风旭一把抓过纸条,看了又看,天要是降银钱,那真见鬼了,真么回事,他要是知道怎么回事,还能站在这吗?
“我去告诉公主,你们过去盯着,别让人趁机跑了,很可能是那些人设的圈套。”风旭觉得,任何风吹草动,都告诉公主为妙,免得出了事,担待不了。
元老太君、冯老太君等各家收到请柬的,都早早的收拾妥当了,听的下人来报,外面发生的事,更是赶紧上了马车,去看个究竟。
烈焱看着空荡荡的密室,将痕迹抹掉,恢复原样,也出了府门。
“小姐,都准备好了。”银钱肯定也是要撒的,毕竟将老百姓哄骗来了,总的哄哄。
看着从天而降的铜钱碎银,老百姓哄闹抢着,场面一度失控,那些官兵根本守不住。
一群人坐在高高的屋檐上,看着下面越来越多的人群,青锦盯着搭建好的台子道:“可以开锣了。”
一声锣响,该抢的也抢的差不多了,大家闻声望去,怎么搭起了戏台啊?看热闹的心不免被吊了起来。
“在下梨堂春的当家,今日立春,万物复苏的好日子,给王城的百姓带来一出新排的戏,叫《归来问》,若大家伙不嫌锣鼓吵扰,不妨听上一听。”说完,对着老百姓深深鞠躬。
“梨堂春啊,那不是专门给大户人家唱戏的台子吗?今儿咱们也有耳福?”
“就是啊,这可是难得。”
“没听说吗,还是新戏呢。”
“开唱吧,都等着呢。”
老百姓把戏台子围的严严实实的,就等着好戏开锣,今儿可真是新鲜,捡了银钱,还能听上免费的戏文。

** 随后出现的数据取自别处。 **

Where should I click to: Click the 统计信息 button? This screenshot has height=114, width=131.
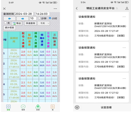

南蜀向来喜好歌舞,小孩子都能随口哼上一两段,自然也爱看戏。
“老姐姐,你也来了。”
戏台旁的茶楼二楼,正好可以看到这边的热闹,也能听的清楚。
“收了请柬,自然要来看看热闹,咱们不就爱看个戏,梨堂春的新戏,不看,可惜了。”元老太君走过去坐下。
“喜好听戏的真不少。”冯老太君看了一眼四周。
元老太君笑笑,这茶楼二楼,和对面的酒楼二楼,都是收了请柬的吧,既然来了,就好好听听。
一声戏锣敲响,只看着角儿一身戎装戏服登台,百姓心中暗道,有的看了,这是武戏啊。
“吾乃孤儿一名,承蒙义父寒冬相救,拜师学艺,习得一身本事,如今天下大乱,群雄四起,今日下山,为义父鞍马天下,效命报恩,从此戎装一身,战马相伴……”
台上的角儿唱的字正腔圆,精神抖擞,引得下面的人阵阵喝彩,这戏文还真是没听过,新鲜,好听。
青锦躺在屋顶上,一手拿着藏锋,一手枕着头,闭着眼睛,似乎听的很认真。
“乱世出英雄,天下都可争,义父前洲自立为王,从此战旗绣萧,誓为萧家征战天下,马革裹尸终不悔…”
“好!”这戏文讨喜啊,萧家正好同了王姓,百姓又有几个知道,南蜀是从前洲开始的。
他们不知道,可是楼上听戏的都清楚明白,只是他们也是第一次知道亲耳听说的这么详细。
“一万兵马,吾连夺三城,一身是伤,犹不悔,战场轻生死,吾得一群知心友,痛快…连环计、计中计、离间计、计谋无双,万军丛中,取敌首级,一身是胆,都道英雄出少年,吾当年不过十五少年郎…”
“好!”
台下喝彩不断,台上静默不语。
“前洲到汀州…十六座城关,三载岁月匆匆过,吾已是偏偏少年郎!军功赫赫,威名扬…不成想…不成想…年少轻狂,不知世事无常…招人嫉,犹不知…”
“爹,如果没记错的话,史书说,萧太祖一万兵马起家,征战天下,三年夺下十六座城关,自此才雄霸一方,开始征战天下之路…”
“焱儿,你今天带爹来,就是为了听这个吗?”
“爹,听听又如何呢?这才是真相不是吗?历史怎可杜撰?”
“无论如何,皆是过往…”
“真的过去了吗?”
为何听着这戏文,仍能让人看到一个横刀立马,征战沙场的人,明明一声战功,威名赫赫,人们却见面不识。
因为,他存在的一切都被人夺走了。